Func adjustBalance(uid int, amount int) (ret interface{}, rerr error) { DBR := db.exec ("update dtm_busi. User_account_trading t join dtm_busi. User_account a on t.user_id=a.user_id and t.user_id=? set t.trading_balance=t.trading_balance + ?" , uid, -amount) if DBR.Error == nil &&dbr. Rowsaffected == 1 {DBR = db.exec ("update dtm_busi.user_account set balance=balance+? where user_id=?" , amount, uid)} Check and handle other situations}

Let’s write the specific Try/Confirm/Cancel handler

RegisterPost(app, "/api/TransInTry", func (c *gin.Context) (interface{}, error) {
  return adjustTrading(1, reqFrom(c).Amount)
RegisterPost(app, "/api/TransInConfirm", func TransInConfirm(c *gin.Context) (interface{}, error) {
  return adjustBalance(1, reqFrom(c).Amount)
RegisterPost(app, "/api/TransInCancel", func TransInCancel(c *gin.Context) (interface{}, error) {
  return adjustTrading(1, -reqFrom(c).Amount)

RegisterPost(app, "/api/TransOutTry", func TransOutTry(c *gin.Context) (interface{}, error) {
  return adjustTrading(2, -reqFrom(c).Amount)
RegisterPost(app, "/api/TransOutConfirm", func TransInConfirm(c *gin.Context) (interface{}, error) {
  return adjustBalance(2, -reqFrom(c).Amount)
RegisterPost(app, "/api/TransOutCancel", func TransInCancel(c *gin.Context) (interface{}, error) {
  return adjustTrading(2, reqFrom(c).Amount)

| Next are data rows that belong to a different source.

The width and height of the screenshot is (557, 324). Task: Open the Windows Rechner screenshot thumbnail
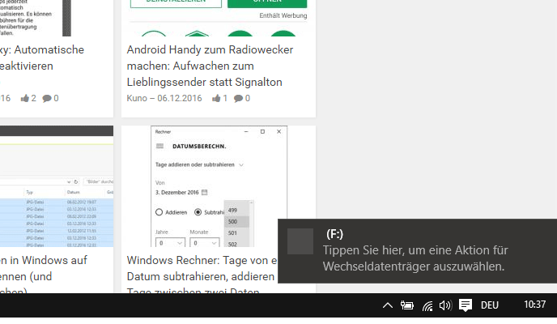click(x=219, y=186)
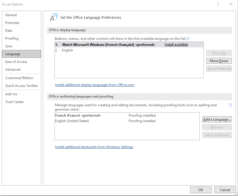Viewport: 238px width, 196px height.
Task: Follow Install additional keyboards from Windows Settings link
Action: (x=94, y=147)
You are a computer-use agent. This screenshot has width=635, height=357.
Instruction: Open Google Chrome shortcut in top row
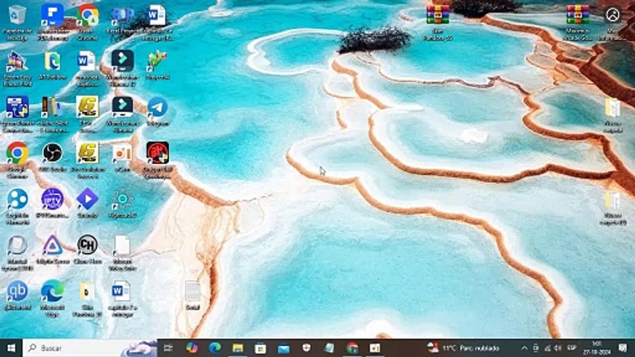tap(87, 15)
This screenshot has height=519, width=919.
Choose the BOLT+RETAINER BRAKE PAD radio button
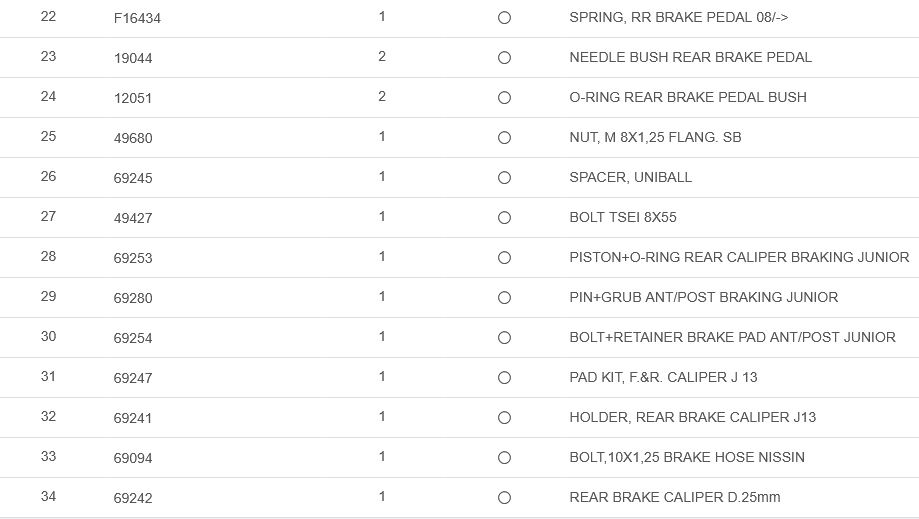coord(504,338)
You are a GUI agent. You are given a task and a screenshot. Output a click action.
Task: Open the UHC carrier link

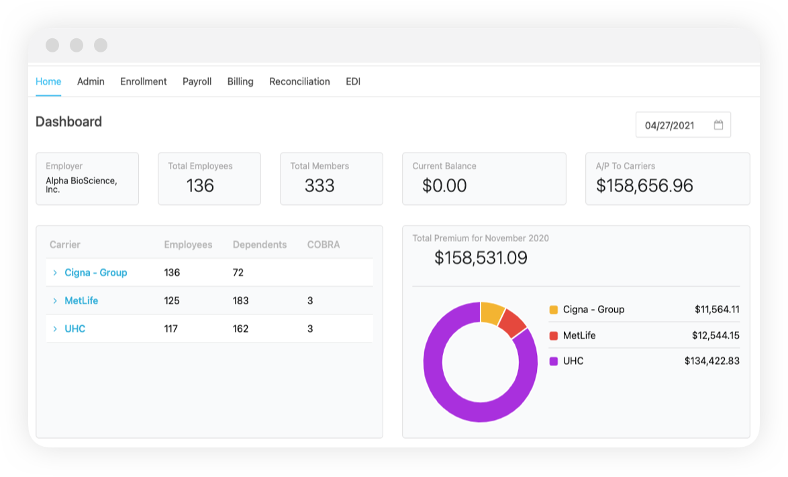[x=75, y=329]
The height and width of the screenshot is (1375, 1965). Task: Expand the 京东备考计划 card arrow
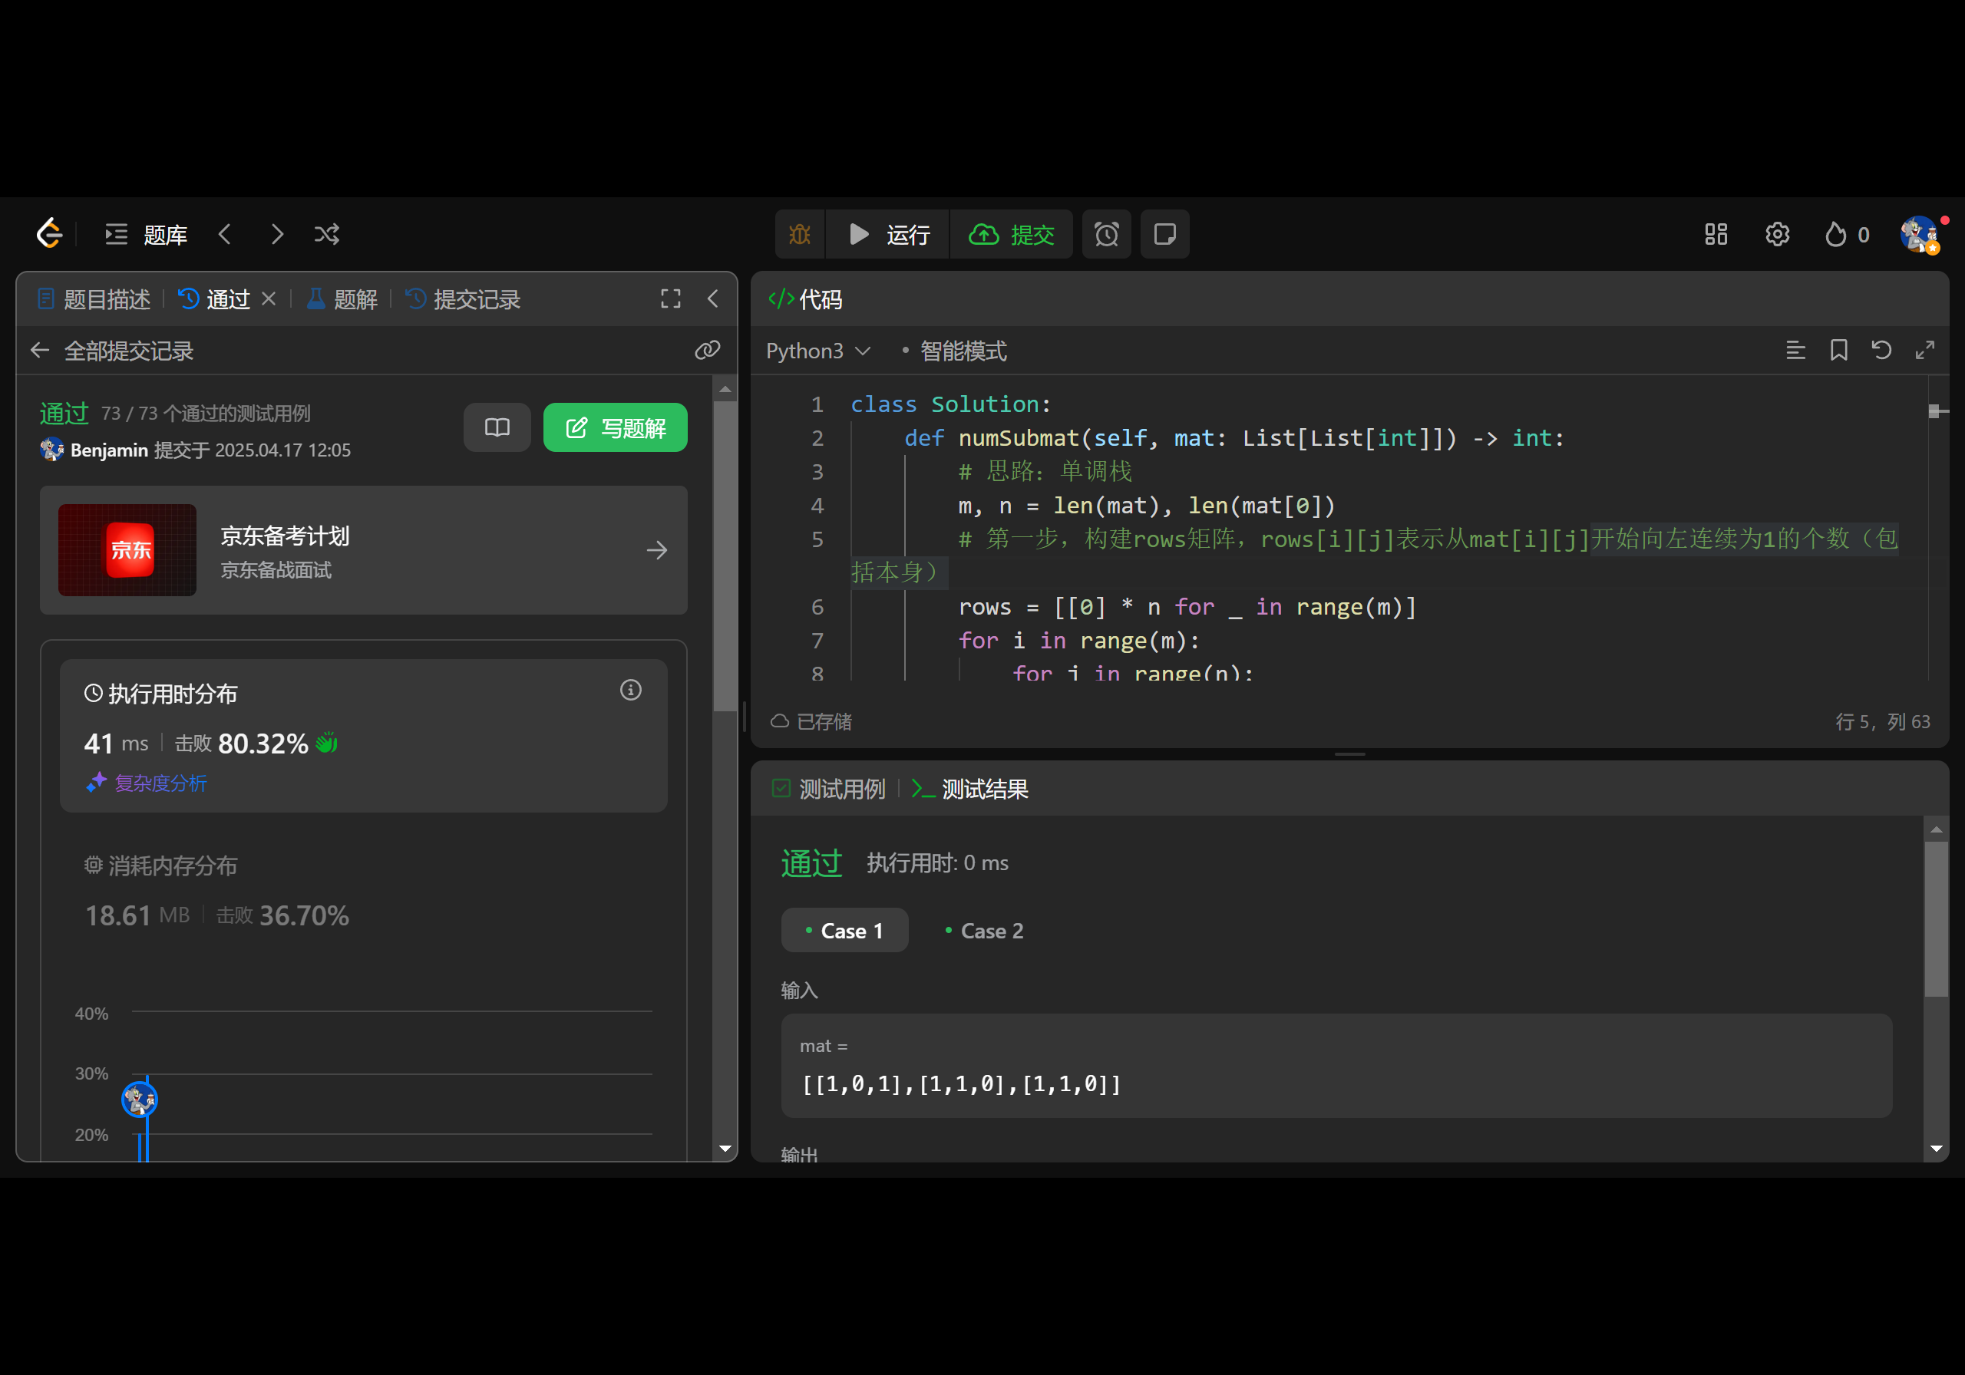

At this point, the handlers of each subtransaction are OK, and then the TCC transaction is opened for branching

/ / TccGlobalTransaction opens a global transaction _, err: = dtmcli. TccGlobalTransaction (DtmServer, Func (TCC *dtmcli. TCC) (rerr error) {// CallBranch registers the Confirm/Cancel of the transaction branch with the global transaction, Call Try res1, rerr := tcc. callBranch (&transreq {Amount: 30}, host+"/ API /TransOutTry", host+"/ API/transoutConfirm ", host+"/ API /TransOutRevert" Res2, rerr := tcc.CallBranch(&transreq {Amount: 30}, host+"/ API /TransInTry", host+"/ API /TransInConfirm", host+"/ API /TransInRevert") to check for errors, return an error, roll back the transaction // If there is no error, When the function returns normally, the global transaction is committed and TM calls Confirm on each transaction branch to complete the transaction.

At this point, a complete TCC distributed transaction has been written.

If you want to fully run a successful example, then after setting up the environment as described in the DTM project, run the following command to run the TCC example

go run app/main.go tcc_barrier

TCC rolled back

What if the bank is going to transfer the amount to user 2 and finds that user 2’s account is abnormal and fails to return? We present a sequence diagram of the transaction failure interaction

The difference between this and a successful TCC is that when a subtransaction fails, the global transaction will be rolled back later, and the Cancel operation of each subtransaction will be called to ensure that all global transactions are rolled back.


In this article, we introduced the theoretical knowledge of TCC, and also gave a complete process of writing a TCC transaction through an example, covering the normal successful completion and successful rollback. I believe readers will have a deep understanding of TCC through this article.

After reading this article, you are welcome to visit the DTM project and support Star!